TASK DETAILS :: Print the data again, exactly.

___

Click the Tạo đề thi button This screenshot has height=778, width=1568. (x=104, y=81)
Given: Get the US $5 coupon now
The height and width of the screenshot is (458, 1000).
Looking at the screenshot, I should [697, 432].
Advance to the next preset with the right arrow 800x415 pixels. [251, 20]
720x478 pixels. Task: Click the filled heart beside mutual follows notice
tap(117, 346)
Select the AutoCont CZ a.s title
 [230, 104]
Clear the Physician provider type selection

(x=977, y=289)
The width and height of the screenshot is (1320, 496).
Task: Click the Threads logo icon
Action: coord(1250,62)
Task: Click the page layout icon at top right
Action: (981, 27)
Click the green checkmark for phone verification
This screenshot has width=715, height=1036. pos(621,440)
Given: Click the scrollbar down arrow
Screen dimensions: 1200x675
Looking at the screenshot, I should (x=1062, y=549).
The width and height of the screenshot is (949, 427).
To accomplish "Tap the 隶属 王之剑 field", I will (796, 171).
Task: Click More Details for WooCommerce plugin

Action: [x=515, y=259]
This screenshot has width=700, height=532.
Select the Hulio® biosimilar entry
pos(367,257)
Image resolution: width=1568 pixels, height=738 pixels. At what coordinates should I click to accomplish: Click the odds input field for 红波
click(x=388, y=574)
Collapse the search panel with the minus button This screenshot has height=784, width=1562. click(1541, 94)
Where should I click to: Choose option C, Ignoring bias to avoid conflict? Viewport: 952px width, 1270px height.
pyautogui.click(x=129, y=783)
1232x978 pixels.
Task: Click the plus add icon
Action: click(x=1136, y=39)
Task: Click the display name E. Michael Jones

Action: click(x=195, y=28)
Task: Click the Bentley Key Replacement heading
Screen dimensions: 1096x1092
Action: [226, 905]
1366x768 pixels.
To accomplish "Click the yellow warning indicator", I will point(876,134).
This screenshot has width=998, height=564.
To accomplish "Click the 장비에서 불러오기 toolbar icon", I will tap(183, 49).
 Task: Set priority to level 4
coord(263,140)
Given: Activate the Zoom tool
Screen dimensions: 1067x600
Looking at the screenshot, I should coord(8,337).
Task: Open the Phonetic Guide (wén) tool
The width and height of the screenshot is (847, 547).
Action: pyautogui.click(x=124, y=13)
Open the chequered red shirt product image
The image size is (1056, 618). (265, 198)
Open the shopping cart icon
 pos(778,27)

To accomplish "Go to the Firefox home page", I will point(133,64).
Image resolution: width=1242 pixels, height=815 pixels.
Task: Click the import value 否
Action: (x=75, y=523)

___

SOLUTION ::
Click the Tạo đề thi button This screenshot has height=778, width=1568. (x=104, y=81)
Given: Get the US $5 coupon now
The height and width of the screenshot is (458, 1000).
Looking at the screenshot, I should [697, 432].
Advance to the next preset with the right arrow 800x415 pixels. [251, 20]
720x478 pixels. Task: Click the filled heart beside mutual follows notice
tap(117, 346)
Select the AutoCont CZ a.s title
 [230, 104]
Clear the Physician provider type selection

(x=977, y=289)
The width and height of the screenshot is (1320, 496).
Task: Click the Threads logo icon
Action: coord(1250,62)
Task: Click the page layout icon at top right
Action: (981, 27)
Click the green checkmark for phone verification
This screenshot has width=715, height=1036. pos(621,440)
Given: Click the scrollbar down arrow
Screen dimensions: 1200x675
Looking at the screenshot, I should (x=1062, y=549).
The width and height of the screenshot is (949, 427).
To accomplish "Tap the 隶属 王之剑 field", I will (796, 171).
Task: Click More Details for WooCommerce plugin

Action: [x=515, y=259]
This screenshot has width=700, height=532.
Select the Hulio® biosimilar entry
pos(367,257)
Image resolution: width=1568 pixels, height=738 pixels. At what coordinates should I click to accomplish: Click the odds input field for 红波
click(x=388, y=574)
Collapse the search panel with the minus button This screenshot has height=784, width=1562. click(1541, 94)
Where should I click to: Choose option C, Ignoring bias to avoid conflict? Viewport: 952px width, 1270px height.
pyautogui.click(x=129, y=783)
1232x978 pixels.
Task: Click the plus add icon
Action: click(x=1136, y=39)
Task: Click the display name E. Michael Jones

Action: click(x=195, y=28)
Task: Click the Bentley Key Replacement heading
Screen dimensions: 1096x1092
Action: [226, 905]
1366x768 pixels.
To accomplish "Click the yellow warning indicator", I will point(876,134).
This screenshot has width=998, height=564.
To accomplish "Click the 장비에서 불러오기 toolbar icon", I will tap(183, 49).
 Task: Set priority to level 4
coord(263,140)
Given: Activate the Zoom tool
Screen dimensions: 1067x600
Looking at the screenshot, I should coord(8,337).
Task: Open the Phonetic Guide (wén) tool
The width and height of the screenshot is (847, 547).
Action: pyautogui.click(x=124, y=13)
Open the chequered red shirt product image
The image size is (1056, 618). (265, 198)
Open the shopping cart icon
 pos(778,27)

To accomplish "Go to the Firefox home page", I will point(133,64).
Image resolution: width=1242 pixels, height=815 pixels.
Task: Click the import value 否
Action: (x=75, y=523)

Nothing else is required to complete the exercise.